Task statement
Search the records below for "agent" and copy every line it turns up in.

Extracted records
┌──

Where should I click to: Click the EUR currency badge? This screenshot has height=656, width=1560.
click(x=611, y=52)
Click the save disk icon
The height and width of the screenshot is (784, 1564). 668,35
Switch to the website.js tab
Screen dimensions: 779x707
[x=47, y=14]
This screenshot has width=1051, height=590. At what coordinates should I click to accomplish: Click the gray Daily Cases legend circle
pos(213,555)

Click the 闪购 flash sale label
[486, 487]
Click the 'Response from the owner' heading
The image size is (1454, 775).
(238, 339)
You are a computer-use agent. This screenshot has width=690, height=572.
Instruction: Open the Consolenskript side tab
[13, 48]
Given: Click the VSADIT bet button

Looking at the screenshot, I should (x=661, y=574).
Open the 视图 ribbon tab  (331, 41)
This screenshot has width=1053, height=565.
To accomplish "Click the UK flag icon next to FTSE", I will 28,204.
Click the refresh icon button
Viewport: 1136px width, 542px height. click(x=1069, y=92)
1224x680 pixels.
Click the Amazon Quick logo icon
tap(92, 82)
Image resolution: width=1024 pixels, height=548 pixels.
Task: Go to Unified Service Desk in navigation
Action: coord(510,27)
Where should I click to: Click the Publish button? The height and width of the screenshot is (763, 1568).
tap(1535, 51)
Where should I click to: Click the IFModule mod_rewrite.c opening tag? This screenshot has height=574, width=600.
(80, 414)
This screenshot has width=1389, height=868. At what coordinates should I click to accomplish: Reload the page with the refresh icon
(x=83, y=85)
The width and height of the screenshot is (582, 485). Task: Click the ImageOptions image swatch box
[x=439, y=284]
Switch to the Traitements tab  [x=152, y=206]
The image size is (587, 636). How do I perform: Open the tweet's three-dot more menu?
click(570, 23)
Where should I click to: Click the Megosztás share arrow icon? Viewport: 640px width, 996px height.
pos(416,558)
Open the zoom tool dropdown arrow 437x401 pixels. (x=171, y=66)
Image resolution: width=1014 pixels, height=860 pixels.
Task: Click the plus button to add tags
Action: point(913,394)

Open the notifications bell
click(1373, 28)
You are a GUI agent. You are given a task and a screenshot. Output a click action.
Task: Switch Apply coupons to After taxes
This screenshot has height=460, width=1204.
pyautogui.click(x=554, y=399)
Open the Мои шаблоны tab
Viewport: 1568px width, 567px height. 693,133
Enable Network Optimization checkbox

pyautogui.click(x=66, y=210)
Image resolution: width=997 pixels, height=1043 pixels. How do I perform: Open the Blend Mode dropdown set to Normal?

└──

Completed task
You are a computer-use agent. This screenshot has width=690, height=572.
You are a GUI agent. You are given a task and a screenshot. Output a click action.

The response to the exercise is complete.